Opened 13 years ago
Last modified 13 years ago
#18463 closed Bug
Using len() in Paginator object can raise an error — at Initial Version
Reported by: | Owned by: | nobody | |
---|---|---|---|
Component: | Core (Other) | Version: | dev |
Severity: | Normal | Keywords: | |
Cc: | Triage Stage: | Accepted | |
Has patch: | no | Needs documentation: | no |
Needs tests: | no | Patch needs improvement: | no |
Easy pickings: | no | UI/UX: | no |
Description
I'm getting the following error if I try to run a piece of code through my views.py:
Traceback (most recent call last):
File "<console>", line 1, in <module>
File "/home/mp/webapps/django/rep/app/views.py", line 331, in search_species
print len(recs)
File "/home/mp/webapps/django/lib/python2.7/django/core/paginator.py", line 88, in len
return len(self.object_list)
File "/home/mp/webapps/django/lib/python2.7/django/db/models/query.py", line 87, in len
self._result_cache = list(self.iterator())
File "/home/mp/webapps/django/lib/python2.7/django/db/models/query.py", line 284, in iterator
model_cls = deferred_class_factory(self.model, skip)

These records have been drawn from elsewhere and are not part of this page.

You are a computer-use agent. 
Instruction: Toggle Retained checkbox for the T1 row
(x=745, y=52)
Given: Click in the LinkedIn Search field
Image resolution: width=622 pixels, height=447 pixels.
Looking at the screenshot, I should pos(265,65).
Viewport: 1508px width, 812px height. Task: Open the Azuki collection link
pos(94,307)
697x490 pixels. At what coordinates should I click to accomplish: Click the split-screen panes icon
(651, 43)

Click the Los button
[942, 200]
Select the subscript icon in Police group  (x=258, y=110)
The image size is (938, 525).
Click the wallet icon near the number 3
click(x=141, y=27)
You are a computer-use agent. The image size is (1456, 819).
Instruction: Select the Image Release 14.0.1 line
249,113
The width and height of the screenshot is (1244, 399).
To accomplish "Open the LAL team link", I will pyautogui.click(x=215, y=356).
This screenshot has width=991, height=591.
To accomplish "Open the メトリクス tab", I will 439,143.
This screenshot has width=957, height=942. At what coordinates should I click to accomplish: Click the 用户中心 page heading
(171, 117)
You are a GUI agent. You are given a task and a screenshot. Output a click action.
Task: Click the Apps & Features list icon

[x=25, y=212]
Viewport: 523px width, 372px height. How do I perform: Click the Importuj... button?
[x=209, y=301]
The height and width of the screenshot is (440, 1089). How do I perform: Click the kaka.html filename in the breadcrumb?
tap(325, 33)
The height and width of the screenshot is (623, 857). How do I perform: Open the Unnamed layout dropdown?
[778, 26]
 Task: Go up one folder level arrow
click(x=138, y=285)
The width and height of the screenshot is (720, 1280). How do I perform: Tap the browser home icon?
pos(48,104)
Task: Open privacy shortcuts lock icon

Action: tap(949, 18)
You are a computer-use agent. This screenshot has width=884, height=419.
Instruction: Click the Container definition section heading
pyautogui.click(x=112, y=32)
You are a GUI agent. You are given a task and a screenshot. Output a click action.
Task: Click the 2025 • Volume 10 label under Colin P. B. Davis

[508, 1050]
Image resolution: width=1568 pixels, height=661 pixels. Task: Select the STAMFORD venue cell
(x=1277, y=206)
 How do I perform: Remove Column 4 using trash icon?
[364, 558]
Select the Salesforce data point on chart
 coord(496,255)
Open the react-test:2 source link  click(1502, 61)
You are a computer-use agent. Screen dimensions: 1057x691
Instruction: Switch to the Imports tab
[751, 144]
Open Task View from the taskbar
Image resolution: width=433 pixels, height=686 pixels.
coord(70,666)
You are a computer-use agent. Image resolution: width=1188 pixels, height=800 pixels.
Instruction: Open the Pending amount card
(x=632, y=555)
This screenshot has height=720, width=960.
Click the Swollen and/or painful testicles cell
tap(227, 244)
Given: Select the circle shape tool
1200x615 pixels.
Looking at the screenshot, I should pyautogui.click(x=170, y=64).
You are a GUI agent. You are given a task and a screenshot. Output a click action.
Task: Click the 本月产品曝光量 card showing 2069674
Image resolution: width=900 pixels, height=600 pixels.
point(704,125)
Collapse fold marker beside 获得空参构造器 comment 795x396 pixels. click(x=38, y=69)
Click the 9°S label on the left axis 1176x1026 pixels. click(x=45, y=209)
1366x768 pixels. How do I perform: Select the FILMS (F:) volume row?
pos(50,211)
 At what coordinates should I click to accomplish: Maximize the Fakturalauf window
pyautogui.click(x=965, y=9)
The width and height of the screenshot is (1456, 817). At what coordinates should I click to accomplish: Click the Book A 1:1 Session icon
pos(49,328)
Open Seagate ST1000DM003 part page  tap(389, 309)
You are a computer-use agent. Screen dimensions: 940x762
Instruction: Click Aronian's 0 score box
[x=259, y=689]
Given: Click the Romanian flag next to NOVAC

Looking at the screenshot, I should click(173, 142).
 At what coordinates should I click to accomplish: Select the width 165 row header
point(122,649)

File "/home/mp/webapps/django/lib/python2.7/django/db/models/query_utils.py", line 180, in deferred_class_factory
return type(name, (model,), overrides)
TypeError: type() argument 1 must be string, not unicode
Strangely, if I run a similar code directly in the Django shell, everything goes well. The code looks like this:
from app.models import MyClass qs = MyClass.objects.all() from django.core.paginator import Paginator paginator = Paginator(qs, 25) recs = paginator.page(1) print len(recs)
So you have to run this code through a method in views.py to get a crash in the last line.
I'm afraid I have no idea of what's going on and how to properly fix this, but if I change the offending line from the traceback by forcing str() in the name parameter it works:
return type(str(name), (model,), overrides)